Interestingly, the impact of ENE on recurrence differed according to the number of positive LNs, and disappeared in patients with more than five positive LNs. Similar to the results of the present study, ENE number in cancers of the oral cavity had a different impact according to the number of positive LNs. In a newly proposed nodal staging system based on recursive partitioning analysis, ENE was retained as a factor only in the case of a single positive LN, and had no impact on survival in patients with carcinomas of the oral cavity with more than two positive LNs (28). Although the exact reason why ENE affects recurrence only in patients with a few positive LNs is unclear, it may be that ENE promotes the spread of nodal disease at an early stage of N1 disease. Also, given that patients with intermediate risk usually receive RAI treatment, the assumption that PTC N1 patients with ENE may show a better response to RAI treatment could be another explanation. This notion is supported by a recent study on pancreatic cancer that demonstrated a better prognosis of patients with ENE when treated with adjuvant chemoradiation therapy but not chemotherapy alone (29). In addition, all three patients with the largest LNs (≥3 cm; high-risk group in the current system) in this study were in the subgroup with more than five LNs and four or more ENEs. This suggests that the extremely high recurrence rate in patients with ENE in the previous study (recurrence rate of 32% in patients with >3 ENEs) (9) may have been influenced by LN size, which was not reported in that study.

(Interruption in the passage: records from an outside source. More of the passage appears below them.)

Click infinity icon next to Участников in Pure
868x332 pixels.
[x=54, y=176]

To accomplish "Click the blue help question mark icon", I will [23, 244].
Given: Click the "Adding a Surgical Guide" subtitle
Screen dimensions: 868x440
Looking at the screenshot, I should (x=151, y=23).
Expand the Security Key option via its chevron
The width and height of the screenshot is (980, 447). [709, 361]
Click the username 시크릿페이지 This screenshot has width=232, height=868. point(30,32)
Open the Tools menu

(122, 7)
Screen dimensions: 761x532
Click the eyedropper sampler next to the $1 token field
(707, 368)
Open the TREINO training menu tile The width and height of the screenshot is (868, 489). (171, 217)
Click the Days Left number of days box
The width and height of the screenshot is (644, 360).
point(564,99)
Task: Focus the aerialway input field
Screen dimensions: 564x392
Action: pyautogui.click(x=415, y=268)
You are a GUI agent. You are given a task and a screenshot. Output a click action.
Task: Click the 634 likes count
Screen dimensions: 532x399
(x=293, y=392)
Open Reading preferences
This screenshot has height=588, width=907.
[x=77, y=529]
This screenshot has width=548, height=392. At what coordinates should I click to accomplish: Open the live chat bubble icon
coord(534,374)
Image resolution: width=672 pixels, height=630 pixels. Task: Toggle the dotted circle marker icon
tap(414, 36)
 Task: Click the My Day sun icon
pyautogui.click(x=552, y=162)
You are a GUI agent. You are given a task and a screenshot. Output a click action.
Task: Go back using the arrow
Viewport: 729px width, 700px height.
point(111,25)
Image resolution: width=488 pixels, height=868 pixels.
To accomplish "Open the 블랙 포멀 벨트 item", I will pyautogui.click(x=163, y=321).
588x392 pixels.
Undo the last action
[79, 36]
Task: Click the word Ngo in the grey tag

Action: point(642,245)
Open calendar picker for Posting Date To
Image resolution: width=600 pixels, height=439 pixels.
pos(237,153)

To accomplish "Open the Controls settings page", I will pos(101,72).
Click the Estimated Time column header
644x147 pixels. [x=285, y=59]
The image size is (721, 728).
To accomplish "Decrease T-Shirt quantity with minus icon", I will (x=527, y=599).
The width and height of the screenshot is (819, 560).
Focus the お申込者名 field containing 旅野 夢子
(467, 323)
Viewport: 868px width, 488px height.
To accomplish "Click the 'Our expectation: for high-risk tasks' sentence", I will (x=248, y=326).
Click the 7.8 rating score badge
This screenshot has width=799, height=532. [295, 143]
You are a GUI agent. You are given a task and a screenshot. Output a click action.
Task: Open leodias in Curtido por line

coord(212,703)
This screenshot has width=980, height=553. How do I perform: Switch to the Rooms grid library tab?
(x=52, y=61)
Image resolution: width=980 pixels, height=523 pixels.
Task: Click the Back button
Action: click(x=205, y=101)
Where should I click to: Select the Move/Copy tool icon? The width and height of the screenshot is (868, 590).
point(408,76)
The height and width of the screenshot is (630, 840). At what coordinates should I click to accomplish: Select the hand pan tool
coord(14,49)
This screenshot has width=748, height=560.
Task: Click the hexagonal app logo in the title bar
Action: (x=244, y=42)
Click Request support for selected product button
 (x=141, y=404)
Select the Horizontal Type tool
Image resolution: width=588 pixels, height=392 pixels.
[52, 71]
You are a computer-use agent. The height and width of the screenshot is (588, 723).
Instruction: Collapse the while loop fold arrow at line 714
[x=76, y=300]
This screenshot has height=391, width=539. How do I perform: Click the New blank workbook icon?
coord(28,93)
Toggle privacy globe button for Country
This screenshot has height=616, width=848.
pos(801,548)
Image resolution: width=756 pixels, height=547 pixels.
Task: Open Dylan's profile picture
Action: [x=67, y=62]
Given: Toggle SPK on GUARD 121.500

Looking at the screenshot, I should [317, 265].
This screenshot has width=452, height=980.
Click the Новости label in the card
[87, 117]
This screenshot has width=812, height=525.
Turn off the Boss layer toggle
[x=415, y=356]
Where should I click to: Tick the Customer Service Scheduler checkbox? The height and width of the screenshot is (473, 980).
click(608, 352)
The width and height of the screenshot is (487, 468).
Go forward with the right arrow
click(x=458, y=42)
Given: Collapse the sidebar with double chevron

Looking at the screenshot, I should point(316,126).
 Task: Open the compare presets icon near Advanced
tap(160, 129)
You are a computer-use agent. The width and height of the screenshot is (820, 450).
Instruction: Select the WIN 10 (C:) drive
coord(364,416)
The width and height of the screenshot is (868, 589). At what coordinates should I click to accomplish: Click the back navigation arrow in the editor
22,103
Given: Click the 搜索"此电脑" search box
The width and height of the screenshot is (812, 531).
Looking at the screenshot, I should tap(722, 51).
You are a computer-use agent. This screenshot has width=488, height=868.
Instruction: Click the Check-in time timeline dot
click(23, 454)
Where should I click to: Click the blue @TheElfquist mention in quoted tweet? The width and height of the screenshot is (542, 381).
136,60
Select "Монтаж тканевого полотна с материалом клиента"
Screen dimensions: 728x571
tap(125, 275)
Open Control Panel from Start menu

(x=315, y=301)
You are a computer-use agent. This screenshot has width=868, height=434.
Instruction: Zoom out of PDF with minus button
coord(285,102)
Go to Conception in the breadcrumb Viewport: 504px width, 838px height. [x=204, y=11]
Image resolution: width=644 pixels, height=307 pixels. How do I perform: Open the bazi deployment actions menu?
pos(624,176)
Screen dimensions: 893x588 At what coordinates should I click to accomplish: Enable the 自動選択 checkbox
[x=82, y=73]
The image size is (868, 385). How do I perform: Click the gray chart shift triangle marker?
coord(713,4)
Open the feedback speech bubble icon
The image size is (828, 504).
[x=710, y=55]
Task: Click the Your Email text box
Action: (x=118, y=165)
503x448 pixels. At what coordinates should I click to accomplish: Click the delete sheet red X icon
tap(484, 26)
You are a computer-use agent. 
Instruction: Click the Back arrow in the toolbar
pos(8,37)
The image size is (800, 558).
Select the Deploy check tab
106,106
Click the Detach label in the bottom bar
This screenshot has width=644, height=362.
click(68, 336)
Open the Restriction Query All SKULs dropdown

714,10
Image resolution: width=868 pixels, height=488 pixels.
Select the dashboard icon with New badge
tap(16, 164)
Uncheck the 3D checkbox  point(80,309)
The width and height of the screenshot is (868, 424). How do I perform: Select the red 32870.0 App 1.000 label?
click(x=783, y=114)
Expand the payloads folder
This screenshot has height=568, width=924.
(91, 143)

Altogether, the presence of ENE appears to equate to an intermediate risk of recurrence within the current ATA system. After incorporating ENE into the current risk-stratification system to create an alternative system, this system showed a better predictive ability than the current ATA risk-stratification system for predicting structural persistent/recurrent disease. The present results are useful when determining the initial treatment after surgery. However, the current study has several limitations that need to be taken into consideration. First, the results of this study might not apply to the long-term prognosis because of the relatively short follow-up period. However, early recurrence can provide enough information to determine the extent of initial treatment. Second, there were too few patients with five or fewer LNs and four or more ENEs to analyze whether ENE had a further impact on recurrence. Third, the possibility that structural persistent/recurrent disease could result from incomplete LN dissection cannot be excluded, although experienced surgeons carried out the operations according to established guidelines (30). The retrospective study design and the single-center nature of the study are additional limitations. Further research is therefore needed to confirm the findings. In addition, although the degree of individual ENE was not evaluated, evaluating a possible association between the degree of ENE and recurrence risk also seems to be a relevant topic for future studies.

In conclusion, the presence of ENE translates into an intermediate risk of recurrence in the current risk-stratification system. By incorporating ENE into the current risk-stratification system, physicians can make more accurate decisions about how to manage PTC N1 patients.